A chief executive at one other franchise said the timing of the IPL’s decision had caught everyone by surprise. This CEO said that although the amount that the franchises stood to lose was not massive, it would still affect budgets which had been projected on a five-year model immediately after the IPL’s media rights deal in 2017. That deal had ensured every franchise stood to earn anywhere between INR 150 to upwards of 200 crore per season from the central revenue pool.
“The budgets for this IPL has been frozen,” the franchise CEO said. “We all had made our projections based on the media rights for five years. It was based upon the money we would get from the central pool as well as the prize money. But all of a sudden now they are taking arbitrary decisions like increasing the hosting fee by two-thirds and reducing the prize money by 50%. That is not fair. That is the reason we are requesting them to continue with this existing arrangement till the end of the current media rights cycle in 2022. All the IPL deals including title sponsorships etc. are till 2022.”

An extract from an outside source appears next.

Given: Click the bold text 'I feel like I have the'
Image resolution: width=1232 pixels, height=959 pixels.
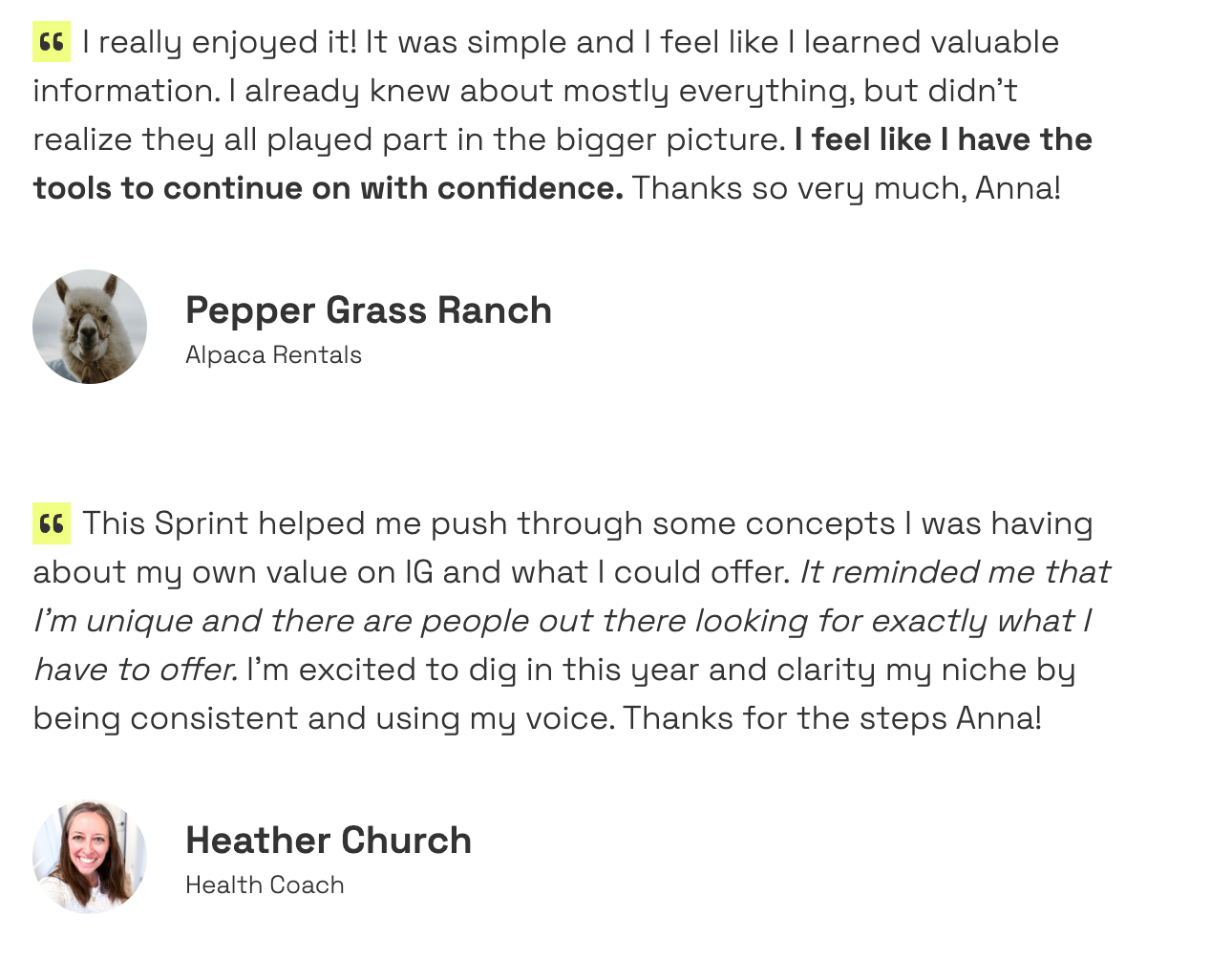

A senior BCCI official disagreed that the IPL decision was wrong. He said that the league standing fund was introduced to lend a helping arm to the franchises financially. Now that they are self-sufficient, that aid was being revoked. “There were certain concessions given when the franchises were bleeding, when they were not in a financially good state,” the BCCI official said. “Those concessions were not part of the IPL contract with franchises. In 2014, the BCCI had decided to grant those concessions. And now that they are financially sound and everything is fine, those concessions have been withdrawn.”